- _TEXT_

Ferner muß noch auf die unterschiedlichen Kulturauffassungen der SPD und der SDAP hin­gewiesen werden. Während die SPD — ungeachtet emanzipativer Intentionen — stärker als die SDAP politisch neutralisierend wirkende Kulturauffassungen vertrat (Wettstreit um das allgemeine kulturelle Erbe der Menschheit) und danach vielfach auch handelte, scheuten sich die Wiener Sozialdemokraten nicht, den Wohnungsbau und die Wohnhöfe offen in den Dienst des Aufbaues einer klassenorientierten, an die Alltagsbedürfnisse der Menschen an­knüpfenden und sich auch politisch artikulierenden Solidargemeinschaft zu stellen. Alltag und Politik waren dort vergleichsweise eng miteinander verzahnt. Die Wohnhöfe bildeten das wichtigste räumliche Scharnier. Beiden Parteien gemeinsam war der Versuch, nicht zuletzt über eine verbesserte Wohnkultur den »neuen Menschen« zu schaffen und die »kulturelle Hebung« des Volkes — als Vorbedingung zur Verwirklichung der sozialistischen Ziele — zu erreichen (»Kultursozialismus«).

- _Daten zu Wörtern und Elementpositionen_

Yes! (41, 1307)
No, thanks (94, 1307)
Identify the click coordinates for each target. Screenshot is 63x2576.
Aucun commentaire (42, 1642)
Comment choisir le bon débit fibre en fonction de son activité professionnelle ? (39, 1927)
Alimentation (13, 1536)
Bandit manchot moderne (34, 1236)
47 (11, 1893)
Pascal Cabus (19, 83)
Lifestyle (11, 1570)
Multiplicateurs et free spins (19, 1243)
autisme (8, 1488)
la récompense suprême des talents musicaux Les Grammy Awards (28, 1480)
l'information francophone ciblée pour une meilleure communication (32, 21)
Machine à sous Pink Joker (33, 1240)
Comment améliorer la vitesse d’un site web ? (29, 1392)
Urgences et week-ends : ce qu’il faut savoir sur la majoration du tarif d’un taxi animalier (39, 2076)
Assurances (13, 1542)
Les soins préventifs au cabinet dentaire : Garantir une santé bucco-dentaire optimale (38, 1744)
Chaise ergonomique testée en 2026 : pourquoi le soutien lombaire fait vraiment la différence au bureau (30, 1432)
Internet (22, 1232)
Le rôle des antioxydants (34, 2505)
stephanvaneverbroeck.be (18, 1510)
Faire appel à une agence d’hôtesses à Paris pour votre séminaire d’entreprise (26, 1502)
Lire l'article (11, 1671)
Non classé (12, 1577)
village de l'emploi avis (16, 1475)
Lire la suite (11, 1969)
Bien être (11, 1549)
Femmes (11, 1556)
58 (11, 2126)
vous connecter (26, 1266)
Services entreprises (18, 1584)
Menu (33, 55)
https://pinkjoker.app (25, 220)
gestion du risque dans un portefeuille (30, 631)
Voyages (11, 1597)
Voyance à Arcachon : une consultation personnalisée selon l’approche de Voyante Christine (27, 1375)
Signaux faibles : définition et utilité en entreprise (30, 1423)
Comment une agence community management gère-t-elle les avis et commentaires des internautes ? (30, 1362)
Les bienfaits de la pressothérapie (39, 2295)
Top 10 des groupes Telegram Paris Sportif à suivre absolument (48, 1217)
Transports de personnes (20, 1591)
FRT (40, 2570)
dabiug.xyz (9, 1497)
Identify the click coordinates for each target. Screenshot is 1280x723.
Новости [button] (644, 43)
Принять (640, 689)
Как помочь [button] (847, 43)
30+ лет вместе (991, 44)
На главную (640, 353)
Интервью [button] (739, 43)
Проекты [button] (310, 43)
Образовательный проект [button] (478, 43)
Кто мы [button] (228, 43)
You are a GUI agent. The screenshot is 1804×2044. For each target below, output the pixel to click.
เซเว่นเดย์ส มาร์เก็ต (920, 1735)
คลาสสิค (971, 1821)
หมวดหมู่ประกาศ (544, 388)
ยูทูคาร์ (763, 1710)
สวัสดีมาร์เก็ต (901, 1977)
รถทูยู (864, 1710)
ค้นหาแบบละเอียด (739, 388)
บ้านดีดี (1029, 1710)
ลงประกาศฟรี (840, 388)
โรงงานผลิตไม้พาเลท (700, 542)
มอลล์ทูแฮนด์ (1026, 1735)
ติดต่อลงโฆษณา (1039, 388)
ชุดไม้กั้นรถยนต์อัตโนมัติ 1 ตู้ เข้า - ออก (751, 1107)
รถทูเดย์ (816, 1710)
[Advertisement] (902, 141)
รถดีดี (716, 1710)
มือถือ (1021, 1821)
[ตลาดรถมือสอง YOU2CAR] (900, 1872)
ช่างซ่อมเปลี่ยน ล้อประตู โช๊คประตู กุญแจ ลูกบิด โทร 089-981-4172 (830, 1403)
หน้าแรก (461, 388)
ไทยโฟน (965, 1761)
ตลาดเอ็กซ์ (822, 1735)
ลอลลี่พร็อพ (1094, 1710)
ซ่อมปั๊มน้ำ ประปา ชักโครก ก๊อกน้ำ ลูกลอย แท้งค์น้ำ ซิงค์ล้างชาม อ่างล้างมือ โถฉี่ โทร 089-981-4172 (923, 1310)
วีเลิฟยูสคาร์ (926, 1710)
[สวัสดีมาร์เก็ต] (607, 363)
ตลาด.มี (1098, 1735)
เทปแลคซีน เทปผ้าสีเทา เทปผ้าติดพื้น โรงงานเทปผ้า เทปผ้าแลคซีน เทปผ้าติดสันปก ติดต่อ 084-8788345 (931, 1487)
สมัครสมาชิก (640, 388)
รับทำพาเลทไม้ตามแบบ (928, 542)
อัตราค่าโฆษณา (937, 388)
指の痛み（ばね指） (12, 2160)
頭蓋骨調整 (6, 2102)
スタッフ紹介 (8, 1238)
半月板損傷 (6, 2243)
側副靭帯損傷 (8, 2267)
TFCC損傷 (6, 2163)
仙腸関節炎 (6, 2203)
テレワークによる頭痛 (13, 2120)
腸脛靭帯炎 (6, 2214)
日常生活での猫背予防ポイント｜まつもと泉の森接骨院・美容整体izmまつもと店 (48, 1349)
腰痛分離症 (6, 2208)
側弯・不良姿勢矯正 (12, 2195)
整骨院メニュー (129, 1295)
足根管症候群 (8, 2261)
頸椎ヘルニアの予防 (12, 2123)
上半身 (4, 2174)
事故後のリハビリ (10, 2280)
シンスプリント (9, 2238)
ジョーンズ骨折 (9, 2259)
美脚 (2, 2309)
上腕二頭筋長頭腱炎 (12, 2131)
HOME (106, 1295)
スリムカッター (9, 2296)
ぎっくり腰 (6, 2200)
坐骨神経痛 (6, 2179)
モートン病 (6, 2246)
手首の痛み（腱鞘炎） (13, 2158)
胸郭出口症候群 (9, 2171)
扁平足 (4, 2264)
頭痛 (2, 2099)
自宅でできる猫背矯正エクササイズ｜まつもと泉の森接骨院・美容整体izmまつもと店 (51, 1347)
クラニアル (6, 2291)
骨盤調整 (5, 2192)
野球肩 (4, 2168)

- _AUFGABENSTELLUNG 1_
Nennen Sie sämtliche Ausdrücke, die im Text über die Kulturauffassungen von SPD und SDAP in französischen Anführungszeichen stehen.
- _AUFGABENSTELLUNG 2_
Geben Sie die Zeilen der Datensätze wortgetreu wieder, beginnend mit der Zeile, die „モートン病 (6, 2246)“ enthält, und fortlaufend bis zum Ende der Datensätze, diese Anfangszeile eingeschlossen.

- _VOLLSTÄNDIGE ANTWORT 1_
»neuen Menschen«, »kulturelle Hebung«, »Kultursozialismus«

- _VOLLSTÄNDIGE ANTWORT 2_
モートン病 (6, 2246)
手首の痛み（腱鞘炎） (13, 2158)
胸郭出口症候群 (9, 2171)
扁平足 (4, 2264)
頭痛 (2, 2099)
自宅でできる猫背矯正エクササイズ｜まつもと泉の森接骨院・美容整体izmまつもと店 (51, 1347)
クラニアル (6, 2291)
骨盤調整 (5, 2192)
野球肩 (4, 2168)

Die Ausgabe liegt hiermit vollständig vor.